This week I had a data set with Swiss postcodes (Postleitzahl; PLZ), and wanted to use this information to create a variable on the respondent’s canton. It turned out slightly less trivial than I thought.
Finding a list of postcodes with the canton indicated wasn’t difficult. I quickly realized, though, that the relationship between Swiss postcodes and cantons isn’t straightforward: 1000:1197 are in the canton of Vaud, 1200:1258 in the canton of Geneva, then back to Vaud, etc. Once we get to 1290, it becomes obvious that it’s even more complicated than that: the same postcode is used for municipalities in two different cantons.
Since the relationship between postcode and canton is quite messy, I decided to simply use a table to lookup; I was looking for a quick solution, not necessarily an elegant one.
It turns out, there are just 12 postcodes not clearly assignable to a single canton. I looked more closely, and in most cases, the situation on the ground is a town or village in one canton, with a hamlet across the cantonal border. I assigned these to the larger settlement.
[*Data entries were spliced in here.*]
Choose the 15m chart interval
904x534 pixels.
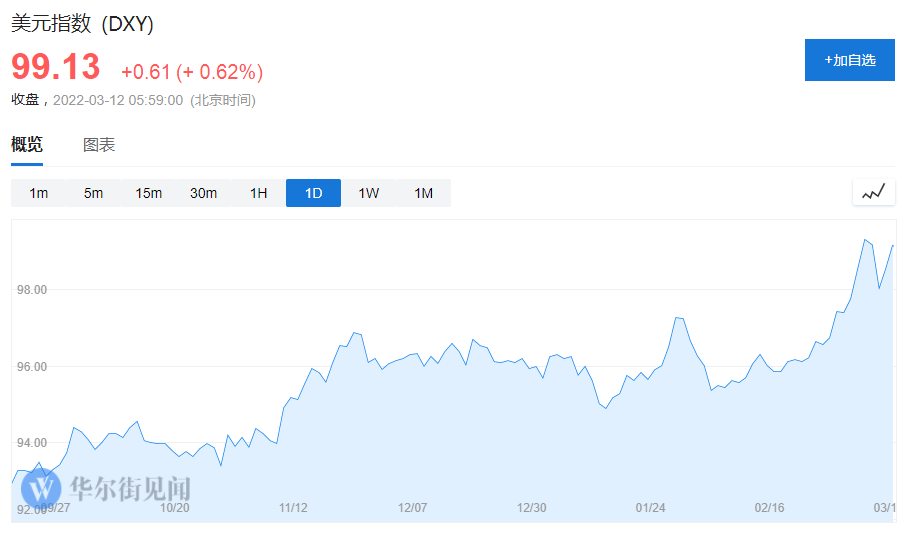click(x=148, y=193)
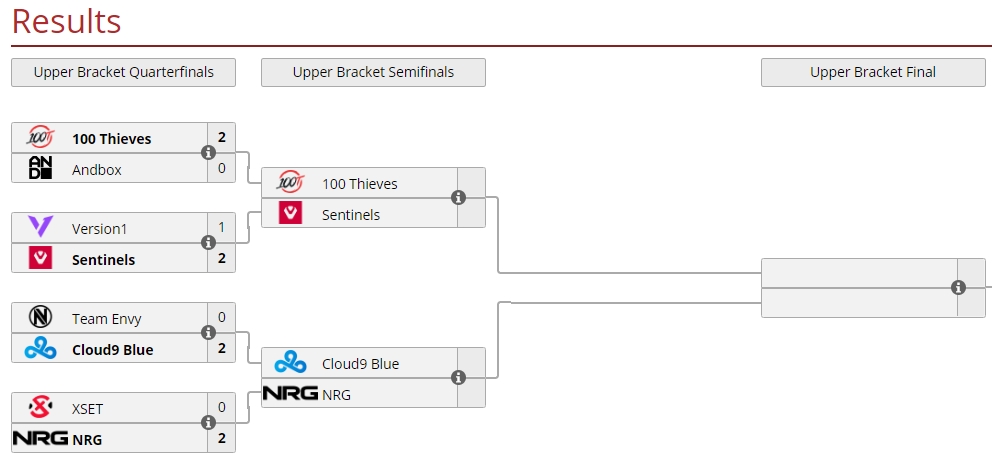Screen dimensions: 992x460
Task: Select the Upper Bracket Quarterfinals header
Action: [123, 72]
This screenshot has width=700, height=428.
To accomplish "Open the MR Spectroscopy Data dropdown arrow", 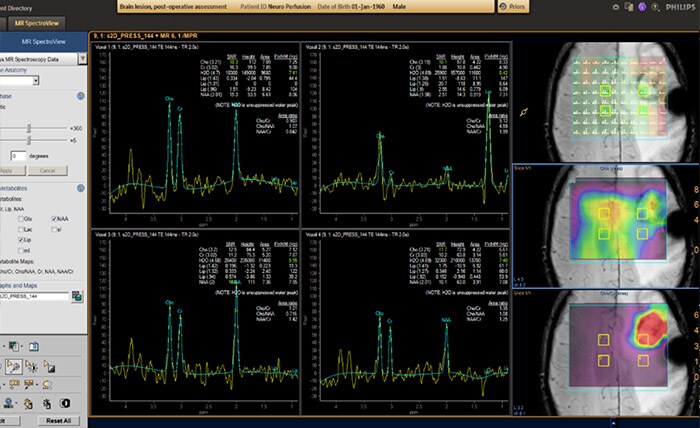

The R-code is available on github as a simple function that can be loaded using source()
, but essentially it’s a large table and a loop with a single line to match postcode and canton. All the ambiguous cases are clearly identified, making it easy to filter them out (e.g. a “NA” category).
I have updated the code on Gist to include postcodes not previously assigned, and to return “NA” when the input is not an existing postcode (i.e. not one in the database included).